* _Objective_
Reproduce each of the following entries word for word, omitting the pictures from your answer.

* _Exercise materials_

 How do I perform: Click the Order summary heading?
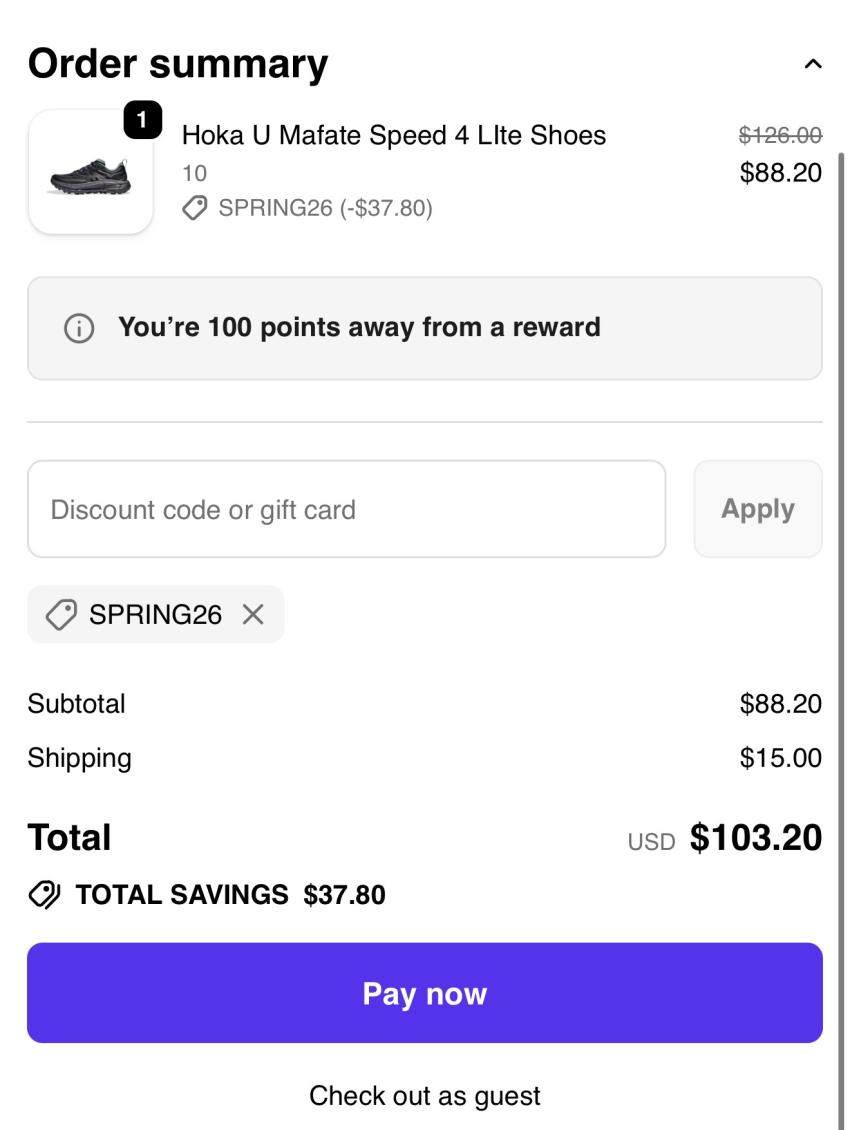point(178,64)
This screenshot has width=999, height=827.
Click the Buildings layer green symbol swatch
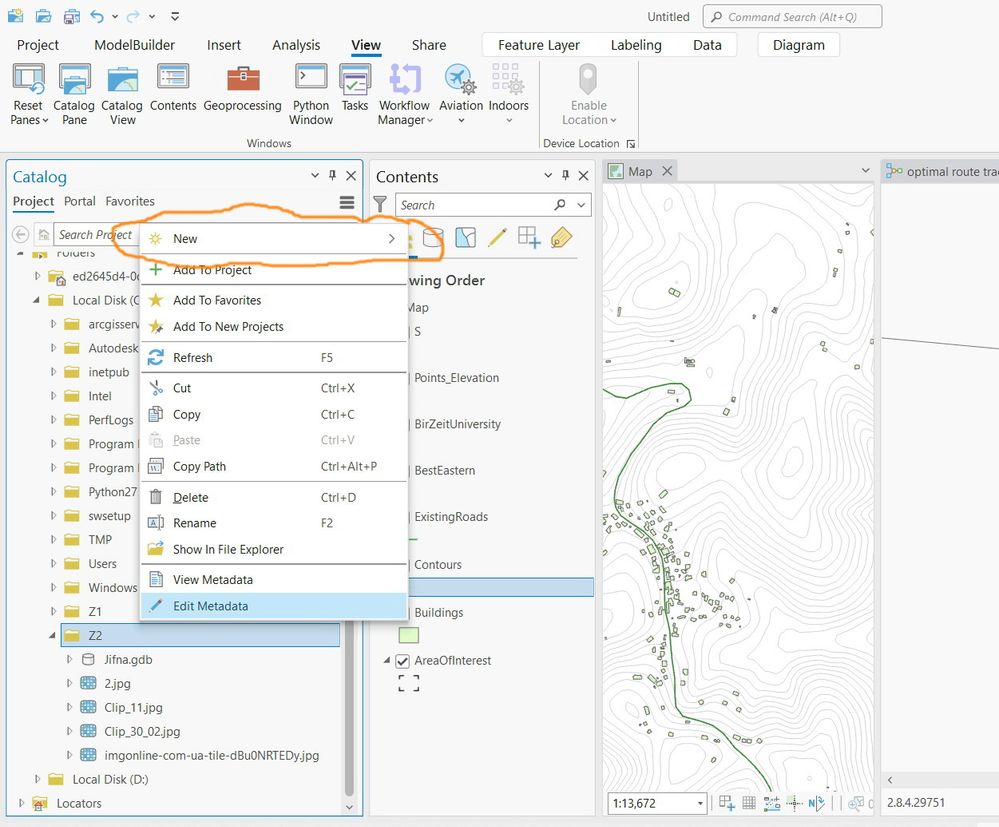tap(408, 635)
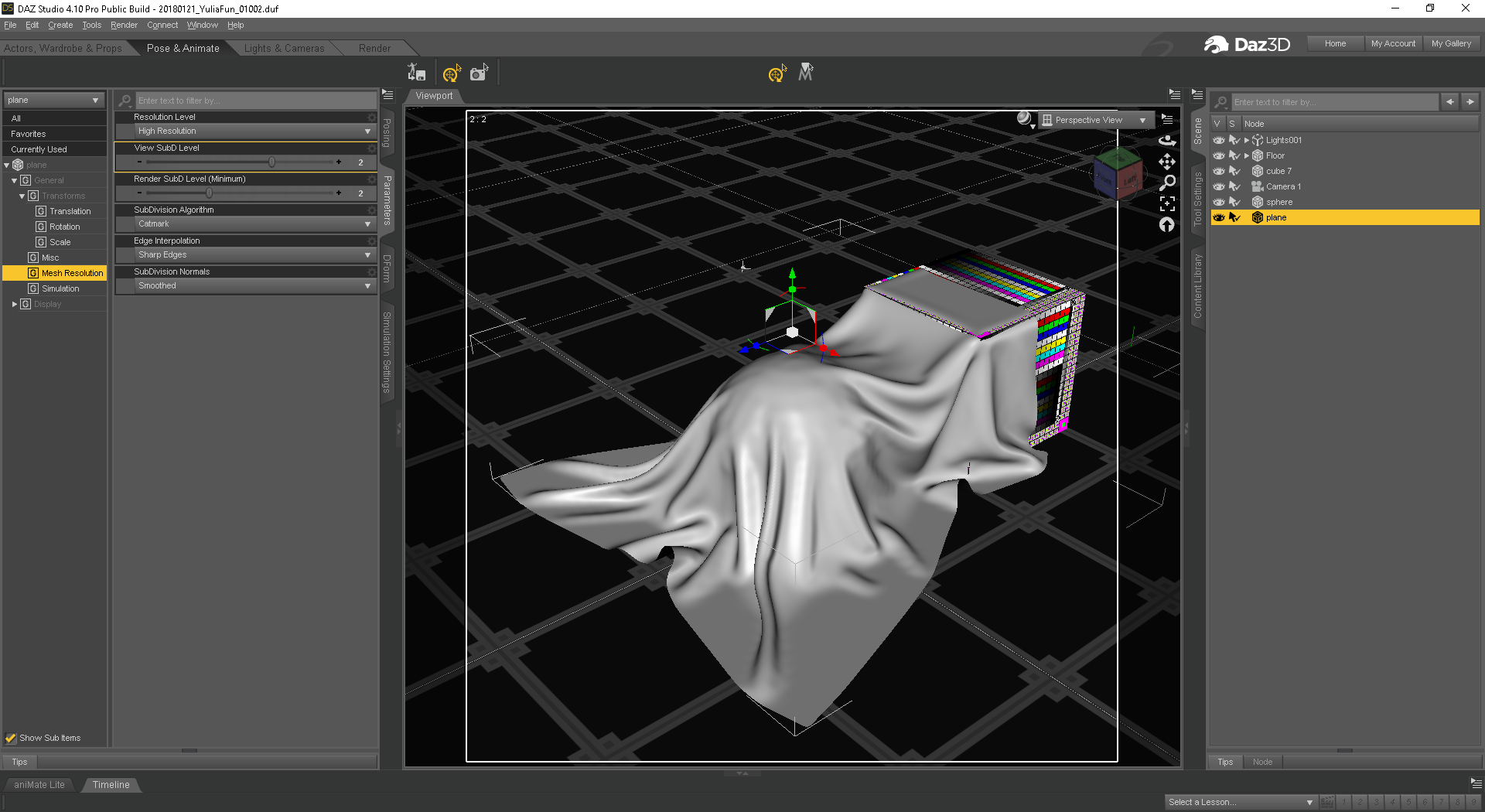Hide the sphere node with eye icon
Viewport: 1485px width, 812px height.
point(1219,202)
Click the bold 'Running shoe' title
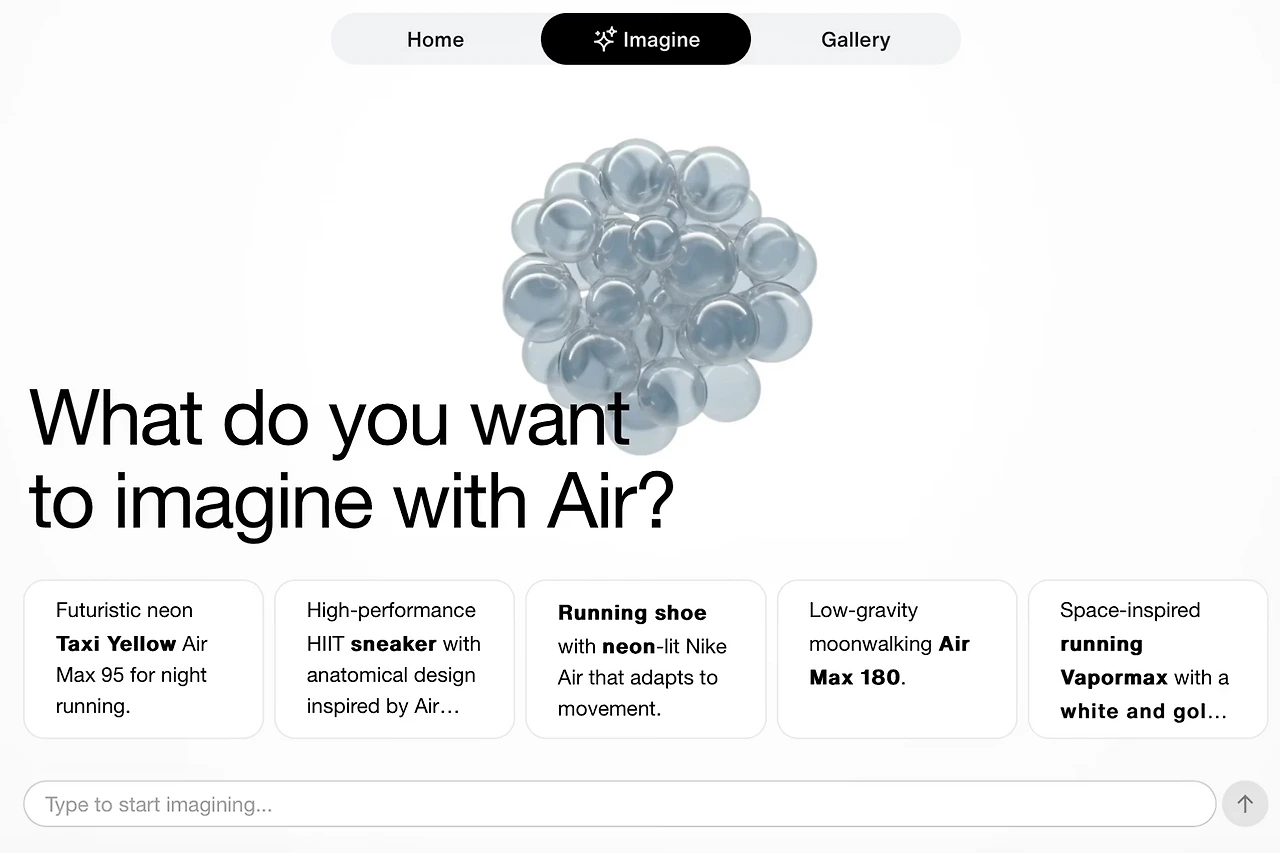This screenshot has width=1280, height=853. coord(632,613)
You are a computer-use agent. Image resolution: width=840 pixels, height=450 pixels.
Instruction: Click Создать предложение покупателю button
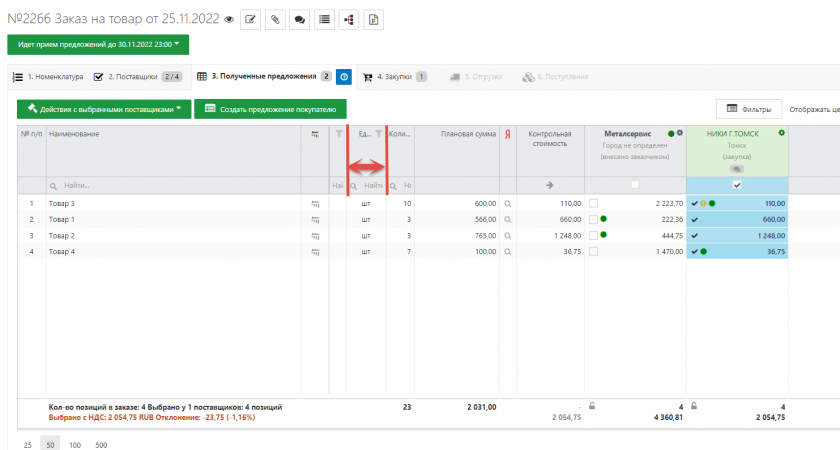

* _Task response_
 How do I perform: Click the Order summary heading?
point(178,64)
This screenshot has width=999, height=827.
Click the Buildings layer green symbol swatch
tap(408, 635)
Hide the sphere node with eye icon
Viewport: 1485px width, 812px height.
point(1219,202)
Click the bold 'Running shoe' title
This screenshot has width=1280, height=853. coord(632,613)
You are a computer-use agent. Image resolution: width=840 pixels, height=450 pixels.
Instruction: Click Создать предложение покупателю button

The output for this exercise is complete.